Para Foucault (2008, p. 7), o documento não era para a história apenas “matéria inerte” sobre feitos do passado, sendo que a história “[...] procura definir, no próprio tecido documental, unidades, conjuntos, séries, relações [...]”. Ou seja, o documento se constitui enquanto registro das relações de força dos discursos que enuncia. Conforme Lara (2010, p. 38),
O documento se relaciona ao enunciado, é materialidade no sentido de suporte de uma articulação. A materialidade é relativa ao enunciado e ao documento: não se restringe apenas à substância ou suporte da articulação, mas trata do que foi efetivamente dito, registrado, que é passível de uso ou de reutilização a partir de técnicas, práticas e relações sociais.
Assim, o documento se configura como dispositivo criado em conformidade com o que os coletivos de pensamento responsáveis pela enunciação e circulação do enunciado desejam instituir enquanto verdade. Entre os discursos referentes à ditadura militar brasileira, pode-se verificar os registrados pela Comissão Nacional da Verdade (CNV), instituída pela Lei nº 12.528/2011, que se somam a
[...] todos os esforços anteriores de registros dos fatos e esclarecimento das circunstâncias dos casos de graves violações de direitos humanos praticadas entre 1946 e 1988, a partir de reivindicação dos familiares de mortos e desaparecidos políticos, em compasso com demanda histórica da sociedade brasileira. (BRASIL, 2014a, p. 20).

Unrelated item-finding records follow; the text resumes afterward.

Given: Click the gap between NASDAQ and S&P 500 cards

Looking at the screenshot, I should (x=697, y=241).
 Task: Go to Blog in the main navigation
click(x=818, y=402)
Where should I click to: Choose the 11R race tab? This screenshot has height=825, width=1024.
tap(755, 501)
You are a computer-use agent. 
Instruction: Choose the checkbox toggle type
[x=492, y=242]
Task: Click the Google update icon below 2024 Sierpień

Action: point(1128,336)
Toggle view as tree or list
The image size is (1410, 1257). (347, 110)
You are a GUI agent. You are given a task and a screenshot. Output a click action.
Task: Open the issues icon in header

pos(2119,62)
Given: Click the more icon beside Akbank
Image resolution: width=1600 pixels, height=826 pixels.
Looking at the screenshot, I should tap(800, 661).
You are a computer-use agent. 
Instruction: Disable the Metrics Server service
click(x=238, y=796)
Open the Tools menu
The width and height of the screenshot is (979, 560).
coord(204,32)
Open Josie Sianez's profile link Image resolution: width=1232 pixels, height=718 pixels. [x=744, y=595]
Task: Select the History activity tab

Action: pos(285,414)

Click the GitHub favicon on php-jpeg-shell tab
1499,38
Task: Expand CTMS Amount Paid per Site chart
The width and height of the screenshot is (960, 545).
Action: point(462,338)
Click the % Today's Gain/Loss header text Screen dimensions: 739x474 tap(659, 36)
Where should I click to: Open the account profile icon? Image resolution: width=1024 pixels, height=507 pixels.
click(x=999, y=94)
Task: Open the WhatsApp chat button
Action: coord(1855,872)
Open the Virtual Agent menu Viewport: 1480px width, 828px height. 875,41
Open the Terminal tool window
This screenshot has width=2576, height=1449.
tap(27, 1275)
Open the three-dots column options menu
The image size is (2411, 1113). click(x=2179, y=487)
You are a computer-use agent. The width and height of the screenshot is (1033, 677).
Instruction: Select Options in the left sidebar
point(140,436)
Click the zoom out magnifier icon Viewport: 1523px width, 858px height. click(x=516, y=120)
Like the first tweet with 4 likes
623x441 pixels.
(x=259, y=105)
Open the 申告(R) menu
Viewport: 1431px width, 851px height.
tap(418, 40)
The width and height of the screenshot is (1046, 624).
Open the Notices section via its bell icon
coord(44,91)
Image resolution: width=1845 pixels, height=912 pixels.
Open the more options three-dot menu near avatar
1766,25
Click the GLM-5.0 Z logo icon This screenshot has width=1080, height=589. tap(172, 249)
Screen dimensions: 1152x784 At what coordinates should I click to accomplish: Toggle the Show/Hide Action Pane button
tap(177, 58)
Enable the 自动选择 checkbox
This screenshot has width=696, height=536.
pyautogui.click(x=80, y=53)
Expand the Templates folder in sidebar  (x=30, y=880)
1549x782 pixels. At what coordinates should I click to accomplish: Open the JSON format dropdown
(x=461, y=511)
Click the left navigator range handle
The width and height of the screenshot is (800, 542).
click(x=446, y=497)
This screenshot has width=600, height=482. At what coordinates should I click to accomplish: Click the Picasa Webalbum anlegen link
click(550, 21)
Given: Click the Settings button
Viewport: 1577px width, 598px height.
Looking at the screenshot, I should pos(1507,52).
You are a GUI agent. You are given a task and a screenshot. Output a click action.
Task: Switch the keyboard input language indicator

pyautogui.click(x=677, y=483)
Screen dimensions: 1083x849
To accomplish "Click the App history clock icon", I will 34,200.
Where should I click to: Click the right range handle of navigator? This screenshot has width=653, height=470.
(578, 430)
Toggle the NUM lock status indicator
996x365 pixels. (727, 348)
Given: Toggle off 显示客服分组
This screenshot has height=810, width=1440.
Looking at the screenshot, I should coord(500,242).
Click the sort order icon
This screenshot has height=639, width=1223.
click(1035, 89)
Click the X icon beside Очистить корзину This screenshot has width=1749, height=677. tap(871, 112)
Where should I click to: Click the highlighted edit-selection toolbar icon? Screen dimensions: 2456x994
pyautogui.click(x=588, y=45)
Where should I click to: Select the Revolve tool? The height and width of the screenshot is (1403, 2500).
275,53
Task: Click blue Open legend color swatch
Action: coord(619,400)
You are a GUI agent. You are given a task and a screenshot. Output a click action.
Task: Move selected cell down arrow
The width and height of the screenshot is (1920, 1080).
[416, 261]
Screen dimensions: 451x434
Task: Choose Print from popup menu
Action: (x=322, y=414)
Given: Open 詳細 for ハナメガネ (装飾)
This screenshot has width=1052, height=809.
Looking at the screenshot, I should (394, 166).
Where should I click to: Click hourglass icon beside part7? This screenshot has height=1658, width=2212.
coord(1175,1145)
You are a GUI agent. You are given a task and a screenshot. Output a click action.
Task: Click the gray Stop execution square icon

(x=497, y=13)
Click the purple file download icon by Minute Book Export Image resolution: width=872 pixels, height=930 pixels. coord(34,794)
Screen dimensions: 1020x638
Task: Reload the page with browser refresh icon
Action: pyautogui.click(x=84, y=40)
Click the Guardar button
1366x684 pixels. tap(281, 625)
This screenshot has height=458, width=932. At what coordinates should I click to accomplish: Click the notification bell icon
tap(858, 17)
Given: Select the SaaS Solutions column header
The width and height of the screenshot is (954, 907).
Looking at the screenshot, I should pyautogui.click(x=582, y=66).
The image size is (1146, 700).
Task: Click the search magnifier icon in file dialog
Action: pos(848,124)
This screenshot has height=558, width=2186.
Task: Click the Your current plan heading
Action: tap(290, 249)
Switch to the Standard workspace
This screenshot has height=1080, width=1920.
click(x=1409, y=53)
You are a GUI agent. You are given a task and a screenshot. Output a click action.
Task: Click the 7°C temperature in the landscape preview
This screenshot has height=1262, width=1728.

O amplo trabalho realizado pelos coletivos de pensamento engajados na CNV teve que lidar com problemáticas próprias à enunciação de existências periféricas sobre as quais os discursos são permeados de traumas, tabus e ressentimentos.
Os discursos de poder do regime autoritário pós-1964 enunciaram uma ideologia conservadora e de segurança nacional. Com base nessa ideologia os coletivos de pensamento ligados ao poder justificaram o golpe de 1964, o autoritarismo, a violência contra opositores e a supressão de direitos. Nesse cenário, a perseguição contra pessoas LGBT+ se intensificava pelo discurso predominante ao relacioná-las ao campo progressista e, desse modo, “às esquerdas e à subversão” (BRASIL, 2014b, p. 301). Outro elemento discursivo observado foi a ampla generalização das diversas existências de sexualidade e de gênero como “homossexualidades”, também inerente ao processo de interditos sociais e invisibilidade tratados por Foucault.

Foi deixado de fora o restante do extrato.